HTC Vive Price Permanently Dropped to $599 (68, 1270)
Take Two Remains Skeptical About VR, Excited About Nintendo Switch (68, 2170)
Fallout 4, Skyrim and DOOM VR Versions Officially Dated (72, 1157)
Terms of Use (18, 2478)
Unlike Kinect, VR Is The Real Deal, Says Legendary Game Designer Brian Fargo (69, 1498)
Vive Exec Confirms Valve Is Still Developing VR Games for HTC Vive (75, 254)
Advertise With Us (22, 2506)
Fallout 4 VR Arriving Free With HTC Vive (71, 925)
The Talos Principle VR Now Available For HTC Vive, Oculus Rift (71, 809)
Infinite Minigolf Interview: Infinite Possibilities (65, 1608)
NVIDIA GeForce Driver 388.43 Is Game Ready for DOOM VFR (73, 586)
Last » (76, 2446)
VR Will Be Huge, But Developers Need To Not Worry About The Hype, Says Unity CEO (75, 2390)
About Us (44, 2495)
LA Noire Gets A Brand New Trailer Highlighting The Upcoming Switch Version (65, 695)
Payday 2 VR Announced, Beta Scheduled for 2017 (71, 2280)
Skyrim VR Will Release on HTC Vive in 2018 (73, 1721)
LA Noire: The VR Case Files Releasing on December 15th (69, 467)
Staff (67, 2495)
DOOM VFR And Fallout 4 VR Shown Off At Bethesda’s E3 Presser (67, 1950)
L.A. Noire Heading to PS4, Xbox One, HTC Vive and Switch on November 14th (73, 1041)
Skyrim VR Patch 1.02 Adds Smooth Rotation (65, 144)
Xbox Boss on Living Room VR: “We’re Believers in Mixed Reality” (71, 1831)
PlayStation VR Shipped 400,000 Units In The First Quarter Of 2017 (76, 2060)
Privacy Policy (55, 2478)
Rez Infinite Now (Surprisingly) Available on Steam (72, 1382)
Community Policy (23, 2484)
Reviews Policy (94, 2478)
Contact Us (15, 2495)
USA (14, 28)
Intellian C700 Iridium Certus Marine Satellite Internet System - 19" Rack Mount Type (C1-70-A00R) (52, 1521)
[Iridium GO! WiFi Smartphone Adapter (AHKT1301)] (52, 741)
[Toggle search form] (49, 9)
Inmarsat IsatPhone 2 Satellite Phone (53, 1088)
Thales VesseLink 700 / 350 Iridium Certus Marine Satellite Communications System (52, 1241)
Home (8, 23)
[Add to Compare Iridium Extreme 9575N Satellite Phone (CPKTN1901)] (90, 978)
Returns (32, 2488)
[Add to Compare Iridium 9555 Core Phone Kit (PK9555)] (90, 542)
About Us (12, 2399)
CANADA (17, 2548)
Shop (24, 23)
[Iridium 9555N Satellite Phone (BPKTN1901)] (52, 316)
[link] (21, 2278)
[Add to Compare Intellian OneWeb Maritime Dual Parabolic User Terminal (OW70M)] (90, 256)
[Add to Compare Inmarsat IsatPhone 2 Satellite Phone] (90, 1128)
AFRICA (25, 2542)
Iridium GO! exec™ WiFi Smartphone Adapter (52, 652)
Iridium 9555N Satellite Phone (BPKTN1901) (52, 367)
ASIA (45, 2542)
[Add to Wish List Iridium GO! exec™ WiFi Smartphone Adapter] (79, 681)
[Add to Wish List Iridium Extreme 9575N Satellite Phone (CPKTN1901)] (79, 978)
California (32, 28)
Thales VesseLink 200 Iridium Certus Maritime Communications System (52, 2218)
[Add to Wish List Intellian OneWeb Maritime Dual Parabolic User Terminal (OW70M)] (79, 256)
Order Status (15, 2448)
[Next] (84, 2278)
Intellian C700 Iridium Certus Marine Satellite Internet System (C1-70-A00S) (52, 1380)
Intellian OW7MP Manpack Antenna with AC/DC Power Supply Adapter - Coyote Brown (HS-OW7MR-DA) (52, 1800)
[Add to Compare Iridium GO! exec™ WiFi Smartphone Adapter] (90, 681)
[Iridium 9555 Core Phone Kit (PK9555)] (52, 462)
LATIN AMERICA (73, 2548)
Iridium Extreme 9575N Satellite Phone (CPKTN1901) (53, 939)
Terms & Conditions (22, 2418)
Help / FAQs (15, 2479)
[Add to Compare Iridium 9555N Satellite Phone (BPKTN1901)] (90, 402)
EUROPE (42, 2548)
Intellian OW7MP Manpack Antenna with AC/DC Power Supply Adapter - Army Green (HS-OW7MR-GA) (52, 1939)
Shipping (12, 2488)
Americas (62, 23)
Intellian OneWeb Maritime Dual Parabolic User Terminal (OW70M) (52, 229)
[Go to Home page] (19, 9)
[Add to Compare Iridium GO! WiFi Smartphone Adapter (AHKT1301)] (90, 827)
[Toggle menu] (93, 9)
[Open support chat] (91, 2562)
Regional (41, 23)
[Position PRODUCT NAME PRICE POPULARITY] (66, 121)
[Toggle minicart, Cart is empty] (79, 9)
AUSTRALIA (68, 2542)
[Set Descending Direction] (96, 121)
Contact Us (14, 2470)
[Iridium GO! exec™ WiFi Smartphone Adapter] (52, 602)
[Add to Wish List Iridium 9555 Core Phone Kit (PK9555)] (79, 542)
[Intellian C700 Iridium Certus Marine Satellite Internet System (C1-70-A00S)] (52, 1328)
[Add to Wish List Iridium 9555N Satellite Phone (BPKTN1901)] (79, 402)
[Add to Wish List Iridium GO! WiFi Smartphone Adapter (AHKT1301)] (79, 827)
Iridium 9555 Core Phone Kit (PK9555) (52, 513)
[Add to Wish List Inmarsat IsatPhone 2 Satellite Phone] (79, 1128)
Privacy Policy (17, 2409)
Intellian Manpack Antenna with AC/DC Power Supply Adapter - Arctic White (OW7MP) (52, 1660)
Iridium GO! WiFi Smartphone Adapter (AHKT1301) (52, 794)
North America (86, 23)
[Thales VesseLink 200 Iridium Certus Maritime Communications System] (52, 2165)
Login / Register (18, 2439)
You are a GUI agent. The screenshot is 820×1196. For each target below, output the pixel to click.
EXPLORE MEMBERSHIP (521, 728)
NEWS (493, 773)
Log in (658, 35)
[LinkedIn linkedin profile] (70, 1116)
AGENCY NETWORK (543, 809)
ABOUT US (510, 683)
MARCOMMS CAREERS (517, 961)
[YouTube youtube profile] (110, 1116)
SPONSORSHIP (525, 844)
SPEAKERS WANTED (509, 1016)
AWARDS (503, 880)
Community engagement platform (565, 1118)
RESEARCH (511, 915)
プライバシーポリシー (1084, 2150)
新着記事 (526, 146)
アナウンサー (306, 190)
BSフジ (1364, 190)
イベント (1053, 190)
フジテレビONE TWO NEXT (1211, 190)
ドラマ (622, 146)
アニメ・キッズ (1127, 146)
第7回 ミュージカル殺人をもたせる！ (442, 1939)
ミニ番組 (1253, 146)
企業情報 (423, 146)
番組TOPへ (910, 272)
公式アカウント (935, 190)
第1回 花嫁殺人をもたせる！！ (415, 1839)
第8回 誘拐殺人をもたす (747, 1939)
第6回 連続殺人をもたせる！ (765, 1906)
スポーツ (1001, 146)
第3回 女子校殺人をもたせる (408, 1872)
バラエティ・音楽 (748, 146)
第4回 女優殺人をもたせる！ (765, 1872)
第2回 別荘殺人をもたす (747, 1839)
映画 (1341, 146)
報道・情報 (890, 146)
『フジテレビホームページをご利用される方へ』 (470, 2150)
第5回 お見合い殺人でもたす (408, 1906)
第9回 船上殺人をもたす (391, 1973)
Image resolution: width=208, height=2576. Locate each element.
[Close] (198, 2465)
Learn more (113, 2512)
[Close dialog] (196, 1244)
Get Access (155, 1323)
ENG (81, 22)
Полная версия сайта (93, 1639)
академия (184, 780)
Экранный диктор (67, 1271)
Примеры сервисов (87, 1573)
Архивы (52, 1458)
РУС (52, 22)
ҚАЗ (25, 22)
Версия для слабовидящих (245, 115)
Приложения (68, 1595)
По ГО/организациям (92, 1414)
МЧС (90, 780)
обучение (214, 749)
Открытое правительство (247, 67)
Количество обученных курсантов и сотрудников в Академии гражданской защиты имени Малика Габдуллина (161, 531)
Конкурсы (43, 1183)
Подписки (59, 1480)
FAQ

• **Exercise prompt**: Of the lines above, output exactly those from the line bearing "USA (14, 28)" through the line bearing "(OW70M) (52, 229)", inclusive.

• **Answer for the task**:
USA (14, 28)
Intellian C700 Iridium Certus Marine Satellite Internet System - 19" Rack Mount Type (C1-70-A00R) (52, 1521)
[Iridium GO! WiFi Smartphone Adapter (AHKT1301)] (52, 741)
[Toggle search form] (49, 9)
Inmarsat IsatPhone 2 Satellite Phone (53, 1088)
Thales VesseLink 700 / 350 Iridium Certus Marine Satellite Communications System (52, 1241)
Home (8, 23)
[Add to Compare Iridium Extreme 9575N Satellite Phone (CPKTN1901)] (90, 978)
Returns (32, 2488)
[Add to Compare Iridium 9555 Core Phone Kit (PK9555)] (90, 542)
About Us (12, 2399)
CANADA (17, 2548)
Shop (24, 23)
[Iridium 9555N Satellite Phone (BPKTN1901)] (52, 316)
[link] (21, 2278)
[Add to Compare Intellian OneWeb Maritime Dual Parabolic User Terminal (OW70M)] (90, 256)
[Add to Compare Inmarsat IsatPhone 2 Satellite Phone] (90, 1128)
AFRICA (25, 2542)
Iridium GO! exec™ WiFi Smartphone Adapter (52, 652)
Iridium 9555N Satellite Phone (BPKTN1901) (52, 367)
ASIA (45, 2542)
[Add to Wish List Iridium GO! exec™ WiFi Smartphone Adapter] (79, 681)
[Add to Wish List Iridium Extreme 9575N Satellite Phone (CPKTN1901)] (79, 978)
California (32, 28)
Thales VesseLink 200 Iridium Certus Maritime Communications System (52, 2218)
[Add to Wish List Intellian OneWeb Maritime Dual Parabolic User Terminal (OW70M)] (79, 256)
Order Status (15, 2448)
[Next] (84, 2278)
Intellian C700 Iridium Certus Marine Satellite Internet System (C1-70-A00S) (52, 1380)
Intellian OW7MP Manpack Antenna with AC/DC Power Supply Adapter - Coyote Brown (HS-OW7MR-DA) (52, 1800)
[Add to Compare Iridium GO! exec™ WiFi Smartphone Adapter] (90, 681)
[Iridium 9555 Core Phone Kit (PK9555)] (52, 462)
LATIN AMERICA (73, 2548)
Iridium Extreme 9575N Satellite Phone (CPKTN1901) (53, 939)
Terms & Conditions (22, 2418)
Help / FAQs (15, 2479)
[Add to Compare Iridium 9555N Satellite Phone (BPKTN1901)] (90, 402)
EUROPE (42, 2548)
Intellian OW7MP Manpack Antenna with AC/DC Power Supply Adapter - Army Green (HS-OW7MR-GA) (52, 1939)
Shipping (12, 2488)
Americas (62, 23)
Intellian OneWeb Maritime Dual Parabolic User Terminal (OW70M) (52, 229)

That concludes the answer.